Take each line of the material that includes "source" and copy it.

.....

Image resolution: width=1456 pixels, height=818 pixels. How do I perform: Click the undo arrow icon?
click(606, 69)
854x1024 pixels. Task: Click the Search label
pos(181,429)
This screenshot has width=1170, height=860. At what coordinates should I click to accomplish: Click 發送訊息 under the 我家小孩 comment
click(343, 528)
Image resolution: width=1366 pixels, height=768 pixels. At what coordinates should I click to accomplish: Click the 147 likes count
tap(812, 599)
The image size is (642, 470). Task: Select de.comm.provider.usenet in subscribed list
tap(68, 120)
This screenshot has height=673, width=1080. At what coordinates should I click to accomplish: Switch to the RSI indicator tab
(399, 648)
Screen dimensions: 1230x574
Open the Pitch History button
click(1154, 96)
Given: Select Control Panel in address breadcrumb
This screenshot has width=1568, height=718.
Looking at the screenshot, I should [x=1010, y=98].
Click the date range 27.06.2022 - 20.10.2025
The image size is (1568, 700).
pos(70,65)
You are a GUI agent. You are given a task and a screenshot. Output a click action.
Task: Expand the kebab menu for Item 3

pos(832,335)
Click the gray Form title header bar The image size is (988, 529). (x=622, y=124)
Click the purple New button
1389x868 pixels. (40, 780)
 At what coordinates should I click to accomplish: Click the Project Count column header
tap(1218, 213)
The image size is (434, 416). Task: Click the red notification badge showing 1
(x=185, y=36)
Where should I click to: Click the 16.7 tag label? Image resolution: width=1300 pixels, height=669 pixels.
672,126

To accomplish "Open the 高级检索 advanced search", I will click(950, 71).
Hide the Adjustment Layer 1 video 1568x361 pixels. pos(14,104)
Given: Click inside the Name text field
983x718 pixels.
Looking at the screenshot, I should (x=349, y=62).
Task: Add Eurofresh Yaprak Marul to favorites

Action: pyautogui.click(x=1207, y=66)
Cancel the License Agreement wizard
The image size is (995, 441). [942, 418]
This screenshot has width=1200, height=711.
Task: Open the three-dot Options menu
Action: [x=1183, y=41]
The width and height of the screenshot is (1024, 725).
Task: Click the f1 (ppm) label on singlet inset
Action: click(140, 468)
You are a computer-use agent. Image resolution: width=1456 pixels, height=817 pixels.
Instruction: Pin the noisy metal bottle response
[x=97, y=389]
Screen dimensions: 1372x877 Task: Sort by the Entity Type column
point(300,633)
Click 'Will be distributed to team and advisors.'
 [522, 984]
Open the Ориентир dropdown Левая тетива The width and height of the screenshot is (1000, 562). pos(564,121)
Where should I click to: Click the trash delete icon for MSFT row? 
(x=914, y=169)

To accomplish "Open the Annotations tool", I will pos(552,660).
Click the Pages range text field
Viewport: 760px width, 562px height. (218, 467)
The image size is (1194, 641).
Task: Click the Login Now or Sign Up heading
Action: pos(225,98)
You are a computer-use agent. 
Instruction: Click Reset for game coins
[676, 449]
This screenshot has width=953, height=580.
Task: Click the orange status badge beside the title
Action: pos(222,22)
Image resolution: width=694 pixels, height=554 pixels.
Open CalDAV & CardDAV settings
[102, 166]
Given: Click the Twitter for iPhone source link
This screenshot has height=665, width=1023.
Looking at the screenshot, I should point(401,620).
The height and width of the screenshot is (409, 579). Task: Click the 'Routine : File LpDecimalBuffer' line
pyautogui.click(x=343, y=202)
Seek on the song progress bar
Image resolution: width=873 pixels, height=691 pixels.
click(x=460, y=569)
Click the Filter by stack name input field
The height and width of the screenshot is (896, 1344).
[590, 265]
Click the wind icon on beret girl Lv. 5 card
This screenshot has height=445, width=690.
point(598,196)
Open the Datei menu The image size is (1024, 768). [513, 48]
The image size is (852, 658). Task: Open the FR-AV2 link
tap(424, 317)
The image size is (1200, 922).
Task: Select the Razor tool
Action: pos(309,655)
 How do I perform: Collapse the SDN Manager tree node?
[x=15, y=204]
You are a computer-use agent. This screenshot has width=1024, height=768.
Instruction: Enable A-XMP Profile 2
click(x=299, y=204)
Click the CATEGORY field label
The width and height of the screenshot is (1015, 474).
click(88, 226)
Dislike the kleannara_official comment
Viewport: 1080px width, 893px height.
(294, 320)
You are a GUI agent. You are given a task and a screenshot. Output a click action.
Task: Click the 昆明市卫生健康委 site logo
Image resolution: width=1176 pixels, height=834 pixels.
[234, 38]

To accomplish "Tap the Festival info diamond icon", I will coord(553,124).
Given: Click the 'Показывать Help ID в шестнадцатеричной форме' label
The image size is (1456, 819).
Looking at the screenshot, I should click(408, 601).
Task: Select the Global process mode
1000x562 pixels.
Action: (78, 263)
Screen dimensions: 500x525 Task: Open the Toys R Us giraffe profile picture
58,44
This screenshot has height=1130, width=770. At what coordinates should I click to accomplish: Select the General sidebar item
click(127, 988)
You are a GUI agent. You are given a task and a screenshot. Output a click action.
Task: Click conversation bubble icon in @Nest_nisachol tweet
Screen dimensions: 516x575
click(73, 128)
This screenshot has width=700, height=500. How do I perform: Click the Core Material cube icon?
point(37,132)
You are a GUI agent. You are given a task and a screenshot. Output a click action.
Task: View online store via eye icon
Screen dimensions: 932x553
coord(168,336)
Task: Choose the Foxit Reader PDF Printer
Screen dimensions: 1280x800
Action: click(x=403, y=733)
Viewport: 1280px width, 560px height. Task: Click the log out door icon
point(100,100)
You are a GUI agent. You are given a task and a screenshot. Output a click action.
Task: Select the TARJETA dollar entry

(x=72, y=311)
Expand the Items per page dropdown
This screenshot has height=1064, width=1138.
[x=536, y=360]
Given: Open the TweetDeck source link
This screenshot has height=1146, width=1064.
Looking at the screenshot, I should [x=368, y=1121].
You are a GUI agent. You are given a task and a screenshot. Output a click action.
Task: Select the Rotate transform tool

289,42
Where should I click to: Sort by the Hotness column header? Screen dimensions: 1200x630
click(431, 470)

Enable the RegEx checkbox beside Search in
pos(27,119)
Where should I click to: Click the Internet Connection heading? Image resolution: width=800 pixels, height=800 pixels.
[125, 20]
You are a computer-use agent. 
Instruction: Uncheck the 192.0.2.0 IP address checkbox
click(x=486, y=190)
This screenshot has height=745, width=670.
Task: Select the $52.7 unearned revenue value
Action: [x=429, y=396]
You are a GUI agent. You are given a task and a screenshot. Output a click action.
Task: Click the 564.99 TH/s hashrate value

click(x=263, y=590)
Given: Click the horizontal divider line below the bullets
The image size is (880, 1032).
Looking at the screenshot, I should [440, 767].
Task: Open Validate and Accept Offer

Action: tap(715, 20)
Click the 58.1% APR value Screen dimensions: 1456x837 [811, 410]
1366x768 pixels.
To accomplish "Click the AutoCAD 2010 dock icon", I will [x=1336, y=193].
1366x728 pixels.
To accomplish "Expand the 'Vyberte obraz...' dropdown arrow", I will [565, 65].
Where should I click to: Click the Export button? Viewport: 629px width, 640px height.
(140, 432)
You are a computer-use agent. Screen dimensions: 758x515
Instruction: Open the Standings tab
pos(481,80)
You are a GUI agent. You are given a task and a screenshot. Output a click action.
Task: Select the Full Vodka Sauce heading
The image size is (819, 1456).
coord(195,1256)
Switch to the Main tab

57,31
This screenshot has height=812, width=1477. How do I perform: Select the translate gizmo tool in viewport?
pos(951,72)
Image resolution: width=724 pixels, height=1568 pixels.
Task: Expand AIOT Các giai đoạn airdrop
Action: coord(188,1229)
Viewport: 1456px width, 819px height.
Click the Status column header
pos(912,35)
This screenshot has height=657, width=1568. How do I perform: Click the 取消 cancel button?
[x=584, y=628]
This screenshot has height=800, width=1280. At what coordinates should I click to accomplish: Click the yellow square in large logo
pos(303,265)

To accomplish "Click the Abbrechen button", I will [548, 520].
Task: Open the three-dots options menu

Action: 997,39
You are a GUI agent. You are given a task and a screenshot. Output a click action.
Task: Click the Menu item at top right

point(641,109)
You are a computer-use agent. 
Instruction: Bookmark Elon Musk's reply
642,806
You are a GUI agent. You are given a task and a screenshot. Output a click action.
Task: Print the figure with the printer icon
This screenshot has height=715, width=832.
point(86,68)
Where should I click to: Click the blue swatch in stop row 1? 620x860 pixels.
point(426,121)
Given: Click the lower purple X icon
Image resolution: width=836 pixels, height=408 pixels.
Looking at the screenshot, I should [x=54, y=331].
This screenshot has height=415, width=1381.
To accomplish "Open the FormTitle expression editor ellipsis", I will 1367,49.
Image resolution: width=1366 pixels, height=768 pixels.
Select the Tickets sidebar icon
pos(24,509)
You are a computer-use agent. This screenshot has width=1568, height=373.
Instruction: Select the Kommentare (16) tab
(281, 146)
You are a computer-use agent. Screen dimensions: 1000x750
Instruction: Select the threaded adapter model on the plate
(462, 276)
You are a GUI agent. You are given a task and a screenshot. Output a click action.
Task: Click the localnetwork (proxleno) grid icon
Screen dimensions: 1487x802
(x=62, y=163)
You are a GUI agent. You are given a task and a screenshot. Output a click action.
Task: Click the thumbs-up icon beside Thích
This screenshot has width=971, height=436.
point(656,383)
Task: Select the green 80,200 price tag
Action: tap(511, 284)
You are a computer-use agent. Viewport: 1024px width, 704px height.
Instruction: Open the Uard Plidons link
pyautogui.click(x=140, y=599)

.....

**Your solution**
Given: Click the Twitter for iPhone source link
Given: Open the TweetDeck source link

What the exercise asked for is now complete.